It must have been 1953 when I turned eleven since I was born in 1942. The next summer would have been the summer of 1954. That summer was a major turning point in my life. I’m going to put down as much as I remember of it, but that was the summer I contacted Rheumatic Fever.
I had had measles earlier that year and I’ve since heard that measles can lead to rheumatic fever. I started to feel that something was wrong in early May, 1954. I told my mother that my joints were hurting and she took me to the doctor. He immediately put me in the hospital because this was the era of polio and other serious diseases and they couldn’t cure them as easily as they can now days.
I was in serious pain. I remember crying a lot (I was only 11, remember). I spent 2 weeks in the hospital and then they sent me home. I was sent to bed and told not to get up for three months. So, I spent June, July and August in bed. You may have already figured out that that represents the summer months, usually off from school. So I got to miss my summer and didn’t really miss any school. I’m not sure what grade I was in (probably 4th or 5th), but my teacher told my mom that missing the last couple weeks of school in May were not enough to affect the year, so they passed me on to the next grade and all I missed was a summer of playing that I felt I was entitled to.
We did not have a TV at the house on Kelley St. If we did, it would have been in the living room and I was stuck in the bedroom. So, since I had nothing else to do, my mother would go to the library and bring home 10 or 15 books for me to read. She did this about once a week, so I went through a lot of books during that summer. The books I remember the most were the “Freddy the Pig” books by Walter R Brooks. I just looked them up on Amazon.com and most of the 26 books in the series are still in print. They are about a talking pig who is an amateur detective and solves crimes around the barnyard. Some of the titles are “Freddy the Detective”, “Freddy the Magician” and “Freddy and the Baseball Team from Mars”. I loved those books. During that summer, I read every one I could get my hands on plus any others that my mother picked out at the library. I’m sure that that was the beginning of my love of books and why, I still read to this day.

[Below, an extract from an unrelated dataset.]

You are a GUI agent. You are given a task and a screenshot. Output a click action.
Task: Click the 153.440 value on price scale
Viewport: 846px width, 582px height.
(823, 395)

Rheumatic Fever is a disease that attacks the muscles of the heart. I was told that some people who get it end up in a wheel chair for the rest of their lives. I was told that I was lucky. That they caught it in time and not much damage was done. I was, however, excused from sports for the rest of my school life. I was never able to participate in any sport or activity that would put a strain on the heart. (Explains a lot, right) I was supposed to take a medicine for the rest of my life, but I took it for a few months and then said “To heck with it” and stopped. Never have taken it after that. Later, when I graduated from high school and joined the Air Force (a chapter I will write in a few weeks), because of my history, they did a special check of my heart and almost wouldn’t let me join, but in the end, said it looked like it had healed just fine and so I could join the Air Force. After that I never worried about it again.
I think I dodged a major bullet.
Dad
You completely dodged a bullet. Things happen for a reason! Wow, that’s crazy dad. I remember you telling us you had rheumatic fever, but I think when you told us I didn’t know the severity of it like I do now that I’m older. Pretty crazy how everything from our youth and growing up molds us to the people we are today.